# WHAT IS EXPECTED
In the listing that follows, locate the line containing "The height and" and the line containing "Click the file cabinet archive icon". Retype exactly those two lines and every line between them, and nothing more.
─── GIVEN INFORMATION
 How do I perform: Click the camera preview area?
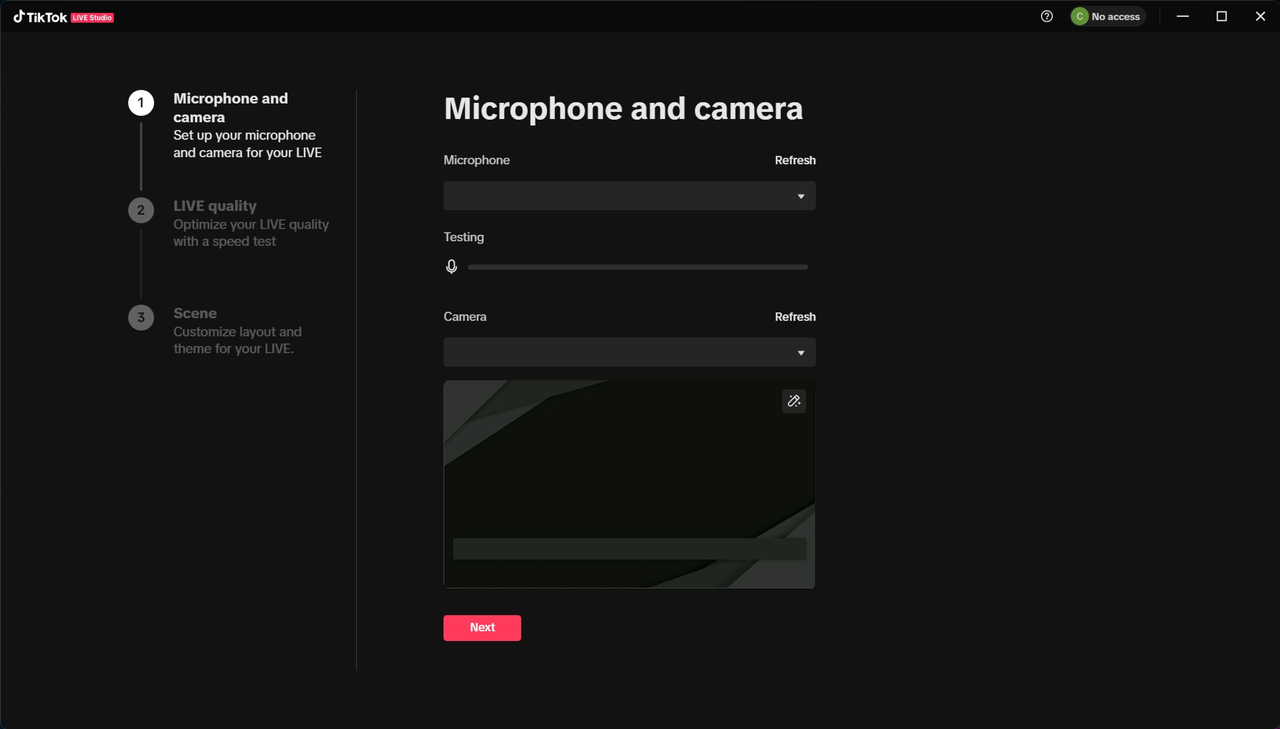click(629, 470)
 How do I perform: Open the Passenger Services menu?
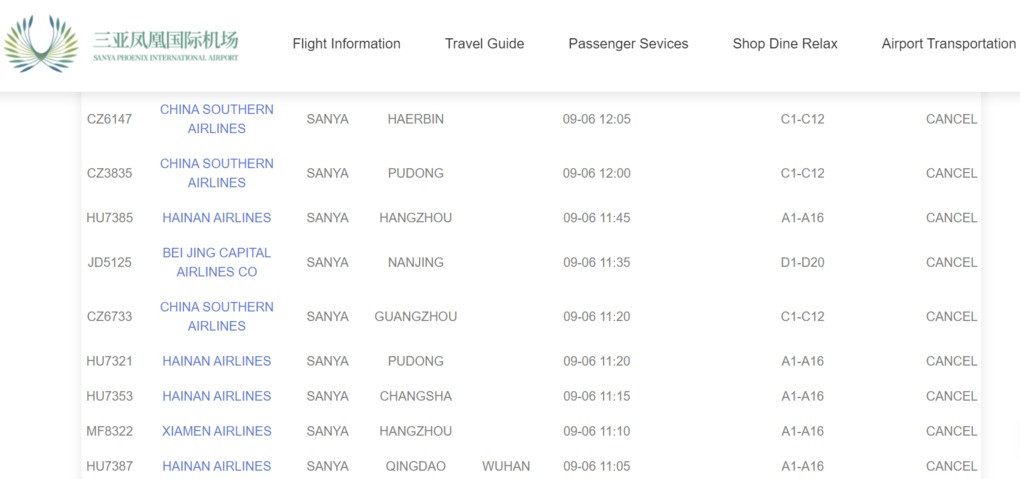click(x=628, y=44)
──────
─── GIVEN INFORMATION
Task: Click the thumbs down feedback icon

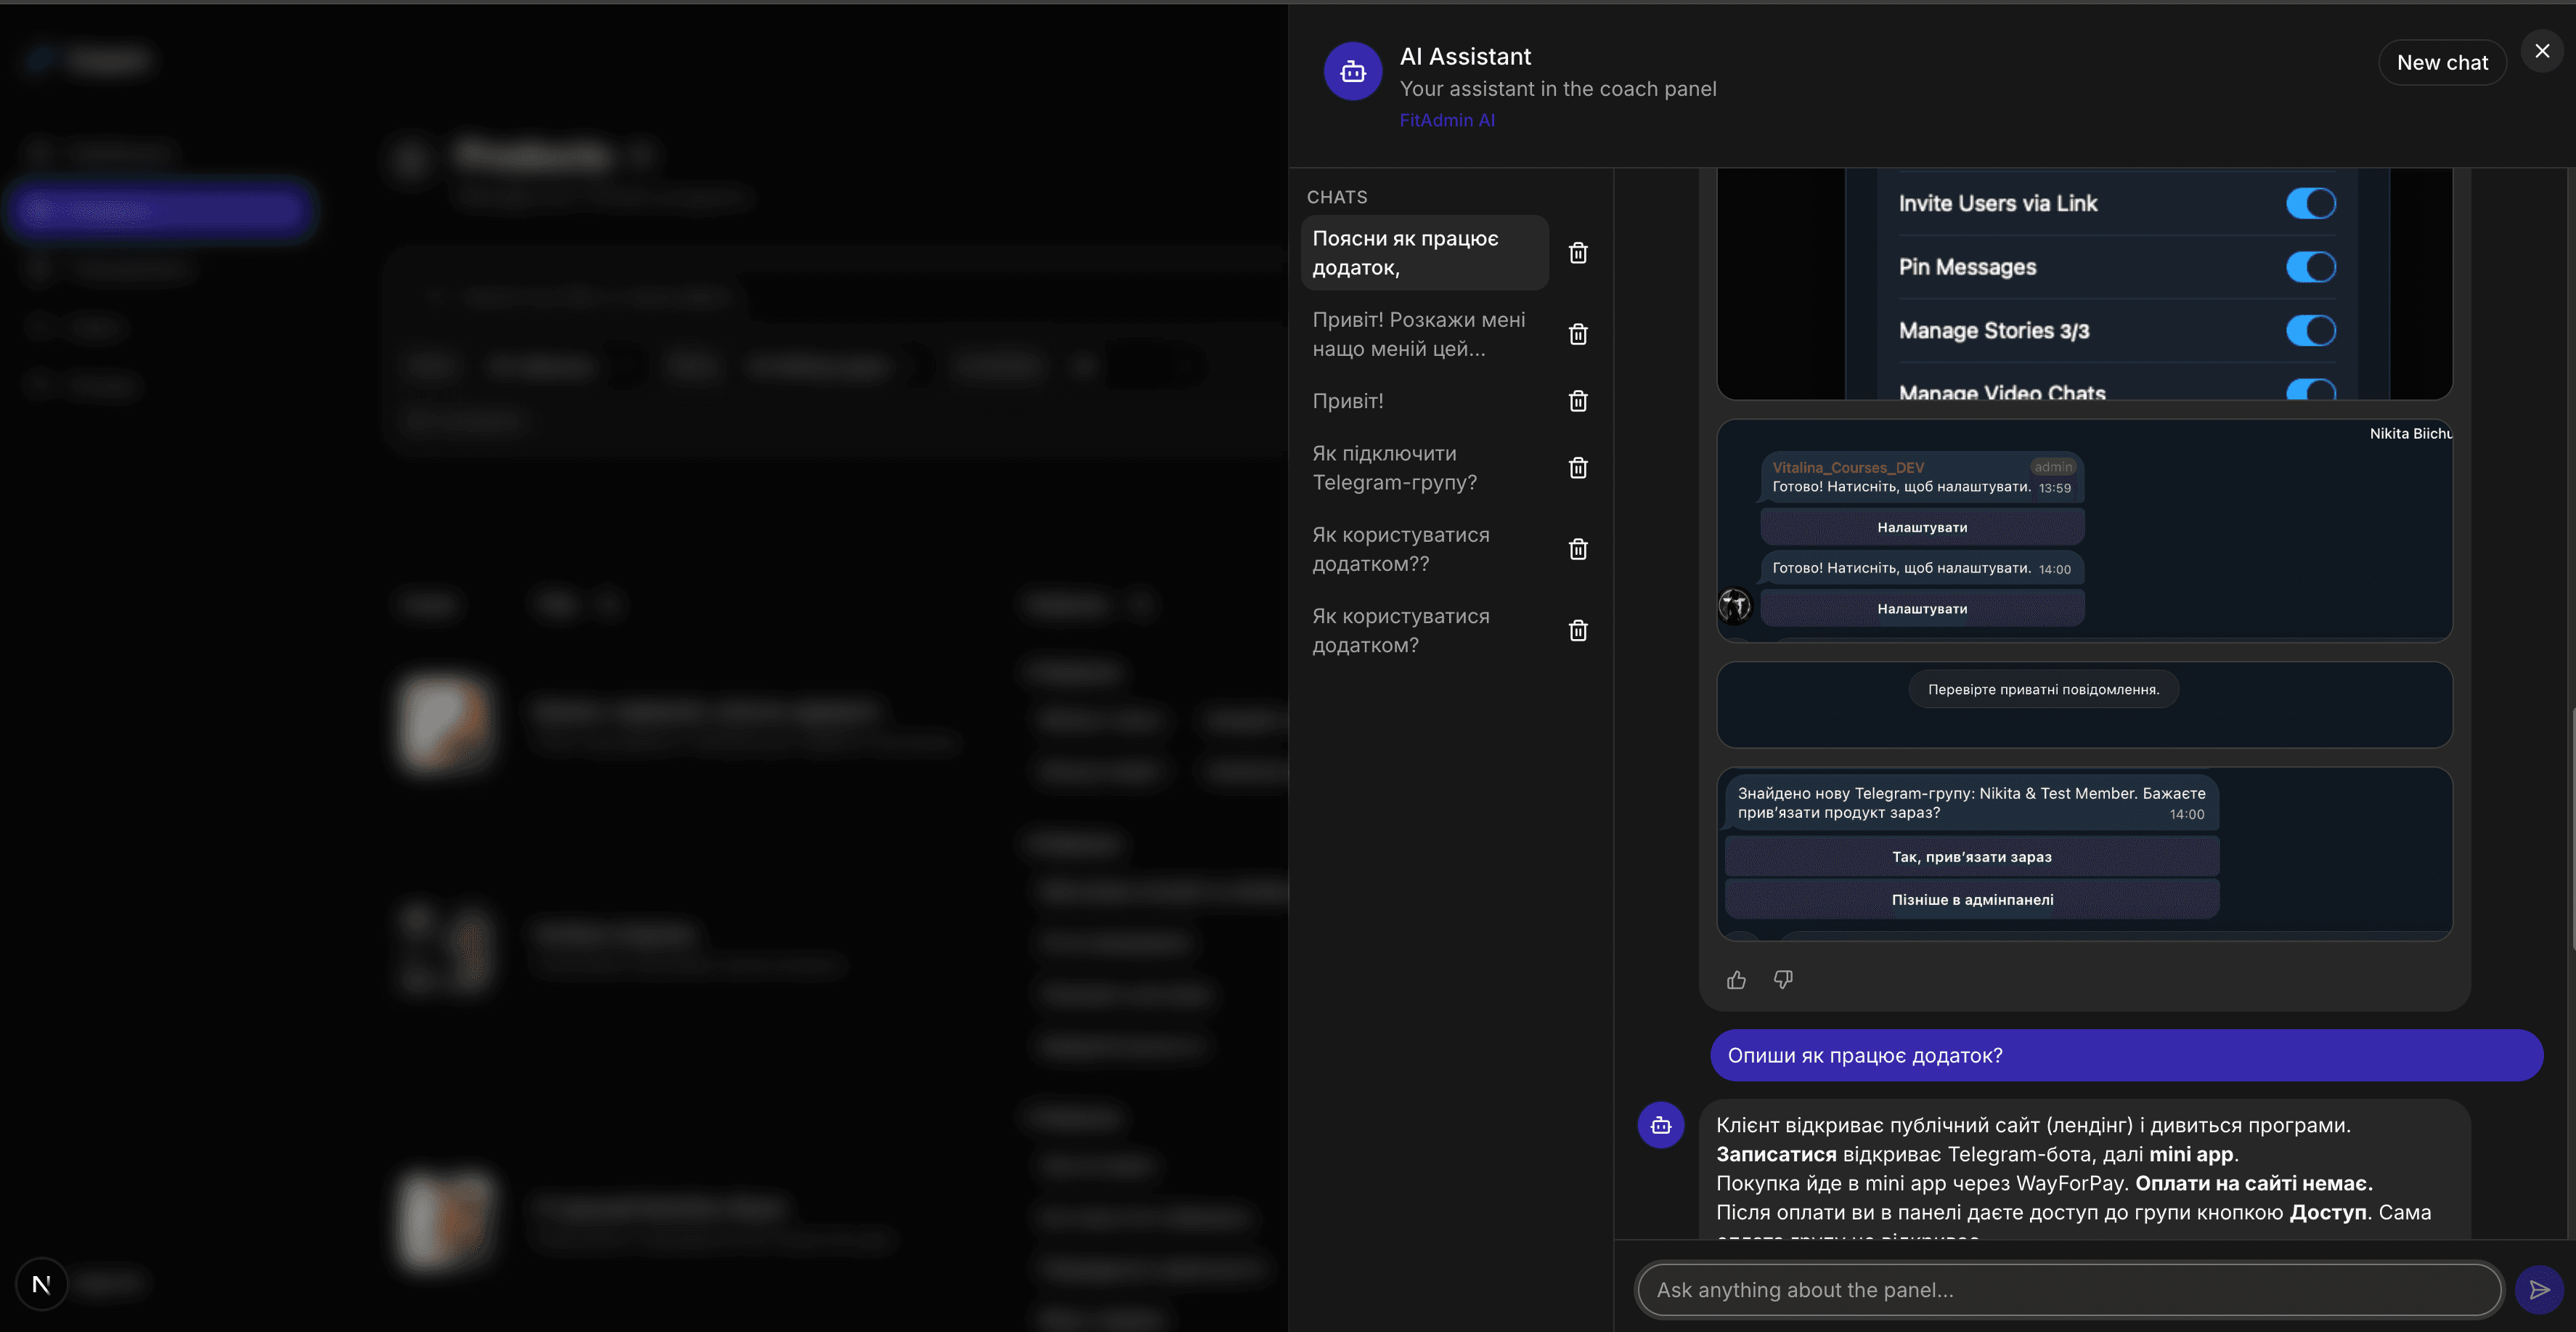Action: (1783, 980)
──────
─── GIVEN INFORMATION
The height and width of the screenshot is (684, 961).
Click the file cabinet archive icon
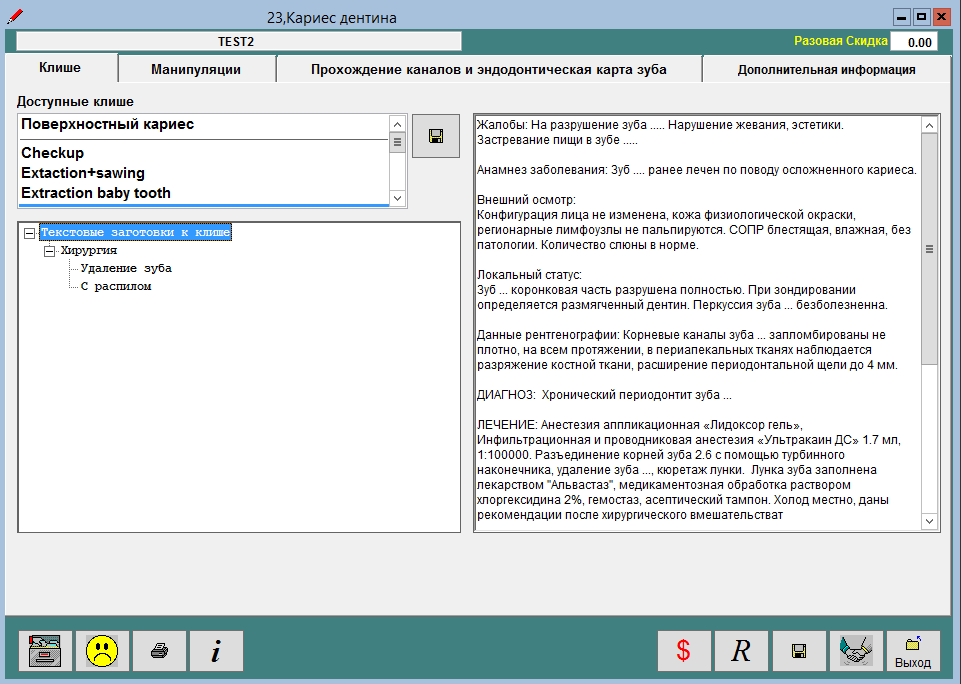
──────
# ANSWER FOR THE TASK
The height and width of the screenshot is (684, 961).
Click the file cabinet archive icon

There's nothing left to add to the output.